■ **Exercise instructions**
Look through the data for the string "computer". Copy every line where it is found.

################

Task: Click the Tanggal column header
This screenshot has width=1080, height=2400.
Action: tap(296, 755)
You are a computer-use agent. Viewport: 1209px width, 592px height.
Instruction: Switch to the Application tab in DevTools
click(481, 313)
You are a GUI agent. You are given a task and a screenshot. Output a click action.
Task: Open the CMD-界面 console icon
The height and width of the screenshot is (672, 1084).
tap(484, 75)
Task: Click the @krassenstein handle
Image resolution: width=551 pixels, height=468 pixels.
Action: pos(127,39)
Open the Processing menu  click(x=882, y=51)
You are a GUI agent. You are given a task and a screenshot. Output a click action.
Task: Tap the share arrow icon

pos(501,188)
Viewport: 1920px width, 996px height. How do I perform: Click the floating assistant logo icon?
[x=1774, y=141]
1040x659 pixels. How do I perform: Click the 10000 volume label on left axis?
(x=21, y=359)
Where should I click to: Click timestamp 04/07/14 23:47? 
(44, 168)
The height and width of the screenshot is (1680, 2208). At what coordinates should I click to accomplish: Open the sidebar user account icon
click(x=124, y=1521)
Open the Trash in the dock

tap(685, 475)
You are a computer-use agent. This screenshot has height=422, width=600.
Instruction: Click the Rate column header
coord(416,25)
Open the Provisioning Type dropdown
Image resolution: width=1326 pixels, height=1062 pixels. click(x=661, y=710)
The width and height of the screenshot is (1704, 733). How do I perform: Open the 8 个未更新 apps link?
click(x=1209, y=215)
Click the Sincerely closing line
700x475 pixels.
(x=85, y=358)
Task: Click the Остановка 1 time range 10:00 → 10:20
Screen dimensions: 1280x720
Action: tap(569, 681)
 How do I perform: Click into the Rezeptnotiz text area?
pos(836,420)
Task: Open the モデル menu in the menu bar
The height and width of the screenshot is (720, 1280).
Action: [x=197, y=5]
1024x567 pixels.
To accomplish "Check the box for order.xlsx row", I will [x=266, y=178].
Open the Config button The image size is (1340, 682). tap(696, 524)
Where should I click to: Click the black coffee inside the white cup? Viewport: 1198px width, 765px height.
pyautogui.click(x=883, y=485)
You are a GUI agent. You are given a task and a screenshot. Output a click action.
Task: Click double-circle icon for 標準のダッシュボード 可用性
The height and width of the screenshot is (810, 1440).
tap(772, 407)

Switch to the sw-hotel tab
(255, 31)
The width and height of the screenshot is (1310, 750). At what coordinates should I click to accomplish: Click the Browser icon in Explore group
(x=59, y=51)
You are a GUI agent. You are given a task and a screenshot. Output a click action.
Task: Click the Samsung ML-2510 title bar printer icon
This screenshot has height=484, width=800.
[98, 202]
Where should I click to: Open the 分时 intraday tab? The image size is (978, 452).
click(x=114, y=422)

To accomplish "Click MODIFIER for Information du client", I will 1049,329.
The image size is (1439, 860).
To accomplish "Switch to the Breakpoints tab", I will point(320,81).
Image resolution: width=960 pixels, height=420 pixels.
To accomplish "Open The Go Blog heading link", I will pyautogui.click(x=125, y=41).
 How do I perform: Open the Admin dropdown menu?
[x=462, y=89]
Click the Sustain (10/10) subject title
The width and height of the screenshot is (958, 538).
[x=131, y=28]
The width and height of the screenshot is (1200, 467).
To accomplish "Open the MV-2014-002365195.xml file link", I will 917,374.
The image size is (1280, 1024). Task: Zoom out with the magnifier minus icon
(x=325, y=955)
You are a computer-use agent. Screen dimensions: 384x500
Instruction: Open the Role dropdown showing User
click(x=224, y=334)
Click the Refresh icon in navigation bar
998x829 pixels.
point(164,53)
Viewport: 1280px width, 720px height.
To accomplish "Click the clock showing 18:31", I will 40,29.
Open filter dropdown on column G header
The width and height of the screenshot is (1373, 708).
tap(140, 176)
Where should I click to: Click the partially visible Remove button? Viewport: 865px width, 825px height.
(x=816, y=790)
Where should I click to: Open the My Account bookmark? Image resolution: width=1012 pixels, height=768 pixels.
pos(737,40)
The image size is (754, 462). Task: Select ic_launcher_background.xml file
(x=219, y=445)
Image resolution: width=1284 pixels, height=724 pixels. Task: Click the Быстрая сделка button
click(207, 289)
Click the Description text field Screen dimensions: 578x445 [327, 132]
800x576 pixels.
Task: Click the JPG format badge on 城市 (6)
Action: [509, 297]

################

■ **Output**
You are a computer-use agent. Viewport: 1209px width, 592px height.
You are a computer-use agent. This screenshot has height=422, width=600.
You are a computer-use agent. Screen dimensions: 384x500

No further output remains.